## [Objectives]
1 > In the product governance notice, who is the target market for the Securities?
2 > List every category of person that the product governance notice treats as a retail investor in the EEA.

## [Source document]
※

UK MiFIR product governance / Professional investors and ECPs only target market – Solely for the purposes of each manufacturer’s product approval process, the target market assessment in respect of the Securities has led to the conclusion that: (i) the target market for the Securities is only eligible counterparties, as defined in the FCA Handbook Conduct of Business Sourcebook, and professional clients, as defined in Regulation (EU) No 600/2014 as it forms part of domestic law by virtue of the European Union (Withdrawal) Act 2018 (the “EUWA”) (“UK MiFIR”); and (ii) all channels for distribution of the Securities to eligible counterparties and professional clients are appropriate. Any person subsequently offering, selling or recommending the Securities (a “distributor”) should take into consideration the manufacturers’ target market assessment; however, a distributor subject to the FCA Handbook Product Intervention and Product Governance Sourcebook (the “UK MiFIR Product Governance Rules”) is responsible for undertaking its own target market assessment in respect of the Securities (by either adopting or refining the manufacturers’ target market assessment) and determining appropriate distribution channels.
The Securities are not intended to be offered, sold or otherwise made available to and should not be offered, sold or otherwise made available to any retail investor in the European Economic Area (“EEA”). For these purposes, a retail investor means a person who is one (or more) of: (i) a retail client as defined in point (11) of Article 4(1) of Directive 2014/65/EU (as amended or superseded, “MiFID II”); or (ii) a customer within the meaning of Directive (EU) 2016/97 (as amended or superseded), where that customer would not qualify as a professional client as defined in point (10) of Article 4(1) of MiFID II; or (iii) not a qualified investor as defined in Regulation (EU) 2017/1129 (as amended or superseded, the “Prospectus Regulation”). Consequently no key information document required by Regulation (EU) No 1286/2014 (as amended or superseded, the “PRIIPs Regulation”) for offering or selling the Securities or otherwise making them available to retail investors in the EEA has been prepared and therefore offering or selling the Securities or otherwise making them available to any retail investor in the EEA may be unlawful under the PRIIPs Regulation.

※

## [Dataset excerpt]
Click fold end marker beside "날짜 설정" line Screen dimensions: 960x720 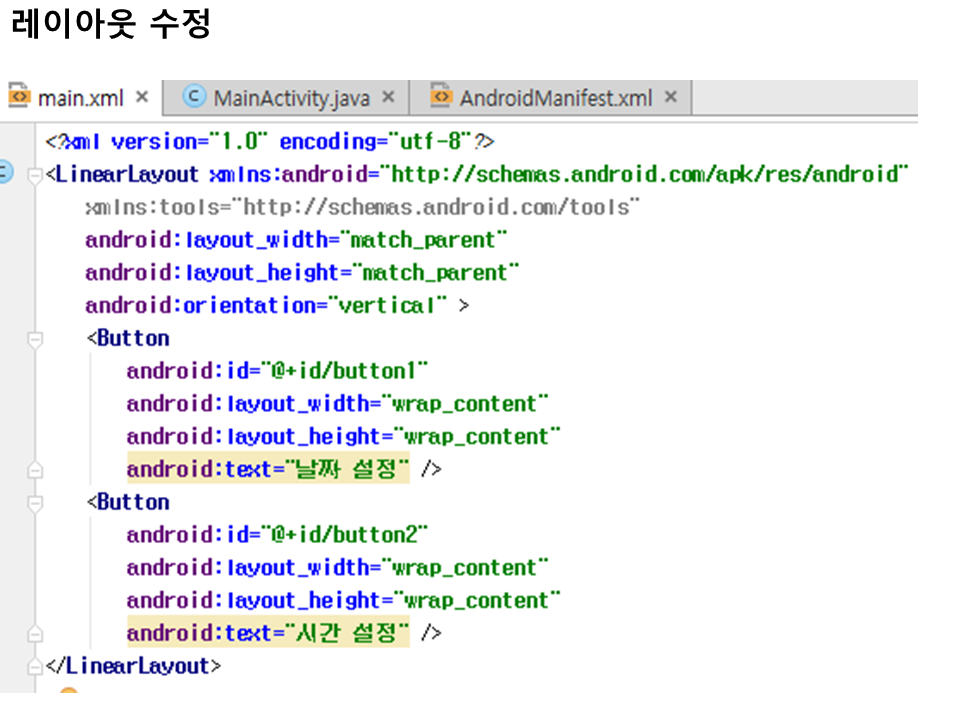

※

## [Outputs]
1 > Only eligible counterparties and professional clients.

2 >
- A retail client as defined in point (11) of Article 4(1) of Directive 2014/65/EU (MiFID II)
- A customer within the meaning of Directive (EU) 2016/97, where that customer would not qualify as a professional client as defined in point (10) of Article 4(1) of MiFID II
- A person who is not a qualified investor as defined in Regulation (EU) 2017/1129 (the Prospectus Regulation)